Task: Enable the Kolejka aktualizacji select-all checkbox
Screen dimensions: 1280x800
---
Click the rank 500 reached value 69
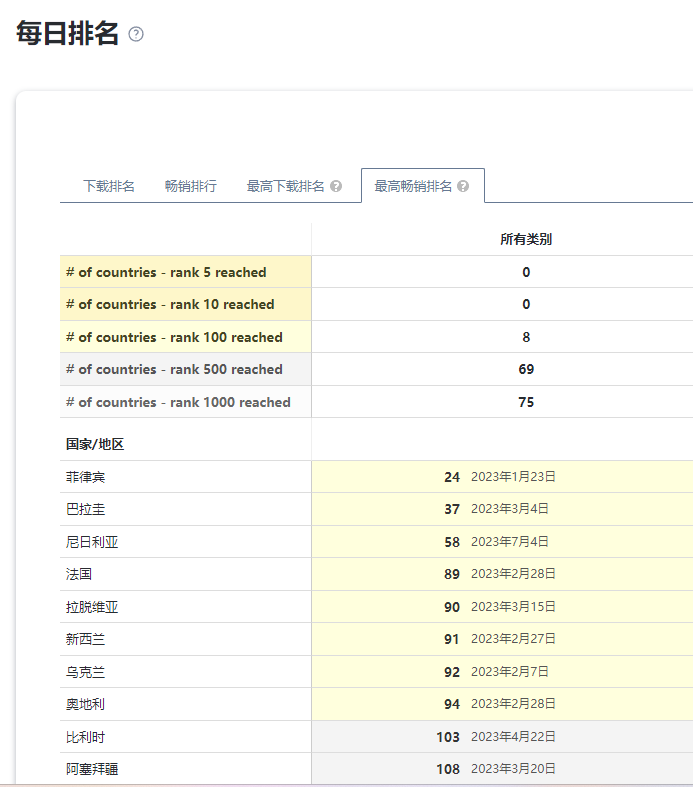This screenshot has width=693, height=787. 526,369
--
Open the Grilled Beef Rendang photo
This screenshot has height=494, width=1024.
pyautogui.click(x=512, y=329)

§ Given request
Rewrite the items from the line containing "Task: Enable the" through the line containing "Screen dimensions: 1280x800", replacing "checkbox" with "tick box" and leaving everything else as it is.

§ Output of the exercise
Task: Enable the Kolejka aktualizacji select-all tick box
Screen dimensions: 1280x800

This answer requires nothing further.